Le pôle masculin et le pôle féminin constituent des principes (archai) qui sont le privilège des animaux chez lesquels la nature montre le plus grand achèvement, et où son projet atteint sa plus grande perfection : les animaux supérieurs2. La différenciation sexuelle constitue donc un critère proprement axiologique, et les animaux supérieurs (les plus “achevés” -ta tetelesmena-, dans la terminologie aristotélicienne) se distinguent par le fait que le principe mâle et le principe femelle y sont strictement dissociés, cette différence s’accompagnant généralement d’un dimorphisme sexuel auquel les Grecs étaient si sensibles qu’il leur est souvent arrivé de considérer une distinction spécifique comme une distinction sexuelle.

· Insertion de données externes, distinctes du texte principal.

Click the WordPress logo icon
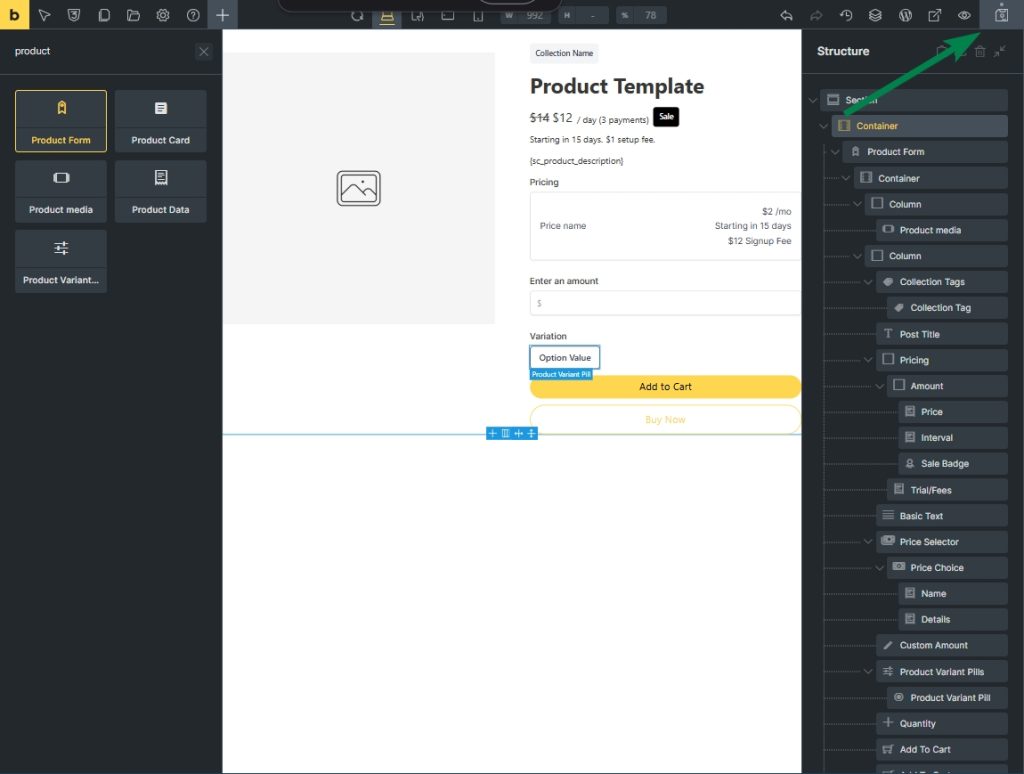The height and width of the screenshot is (774, 1024). (905, 15)
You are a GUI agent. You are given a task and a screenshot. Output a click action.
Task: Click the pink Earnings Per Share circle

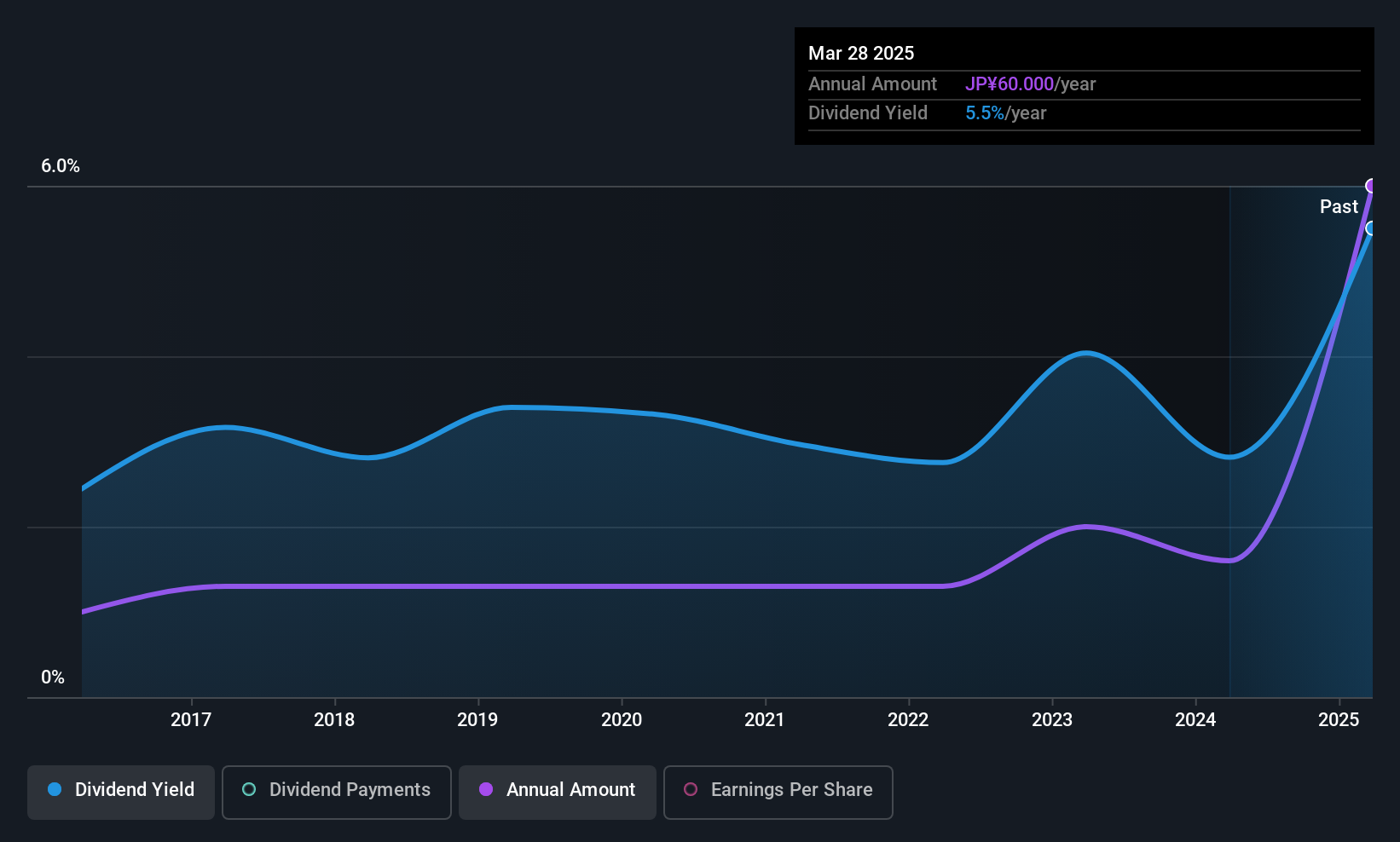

Il convient de préciser que cette différence sexuelle n’est pas seulement morphologique, elle est aussi physique et théorique (et d’une certaine façon politique3). Elle est à mettre en rapport avec l’opposition rigoureuse entre droite et gauche, chaleur et froideur, humidité et sécheresse, et participe du dualisme fondamental des propriétés de la matière, de la bipolarité élémentaire, constitutive de la dynamique de la nature (fusis) que l’on rencontre chez tous les philosophes de la nature. Dans la zoologie aristotélicienne, cette complémentarité des sexes est exprimée comme un des aspects de la relation entre forme et matière, la semence mâle apportant la forme à la pseudo-semence féminine qui n’est que matière4.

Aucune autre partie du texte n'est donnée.